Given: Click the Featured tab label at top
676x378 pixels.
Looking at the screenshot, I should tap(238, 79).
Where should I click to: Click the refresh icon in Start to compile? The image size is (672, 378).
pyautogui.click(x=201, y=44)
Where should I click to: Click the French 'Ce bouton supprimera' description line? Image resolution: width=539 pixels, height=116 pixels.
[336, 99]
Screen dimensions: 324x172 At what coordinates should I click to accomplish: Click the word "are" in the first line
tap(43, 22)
* * *
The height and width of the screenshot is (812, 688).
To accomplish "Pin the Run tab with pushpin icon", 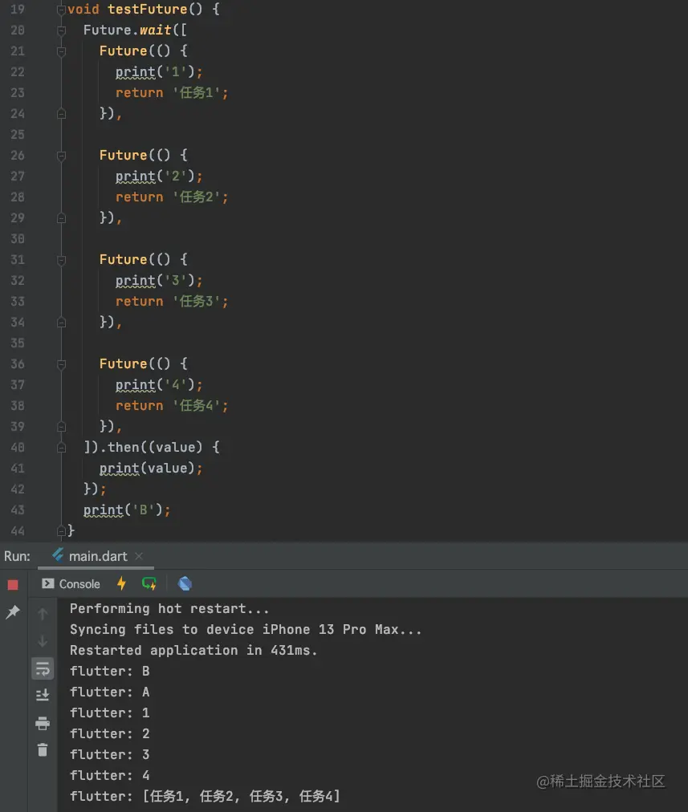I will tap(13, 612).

[Given request] Recast the lines above as a Markdown table with the columns "No." and "Line", numbering each line and leaving out blank lines. Begin at the line containing "Where should I click to: Click the refresh" and stop after the line containing "tap(43, 22)", including both.

[Answer]
| No. | Line |
|---|---|
| 1 | Where should I click to: Click the refresh icon in Start to compile? The image size is (672, 378). |
| 2 | pyautogui.click(x=201, y=44) |
| 3 | Where should I click to: Click the French 'Ce bouton supprimera' description line? Image resolution: width=539 pixels, height=116 pixels. |
| 4 | [336, 99] |
| 5 | Screen dimensions: 324x172 At what coordinates should I click to accomplish: Click the word "are" in the first line |
| 6 | tap(43, 22) |